WRITTEN INSTRUCTION:
Arrange the stored records below as a numbered list, leaving out any blank lines.

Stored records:
## BEGIN

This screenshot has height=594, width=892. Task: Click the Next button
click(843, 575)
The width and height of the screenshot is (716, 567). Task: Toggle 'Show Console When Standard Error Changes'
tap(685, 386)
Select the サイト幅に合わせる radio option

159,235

## END

ANSWER TO THIS TASK:
1. This screenshot has height=594, width=892. Task: Click the Next button
2. click(843, 575)
3. The width and height of the screenshot is (716, 567). Task: Toggle 'Show Console When Standard Error Changes'
4. tap(685, 386)
5. Select the サイト幅に合わせる radio option
6. 159,235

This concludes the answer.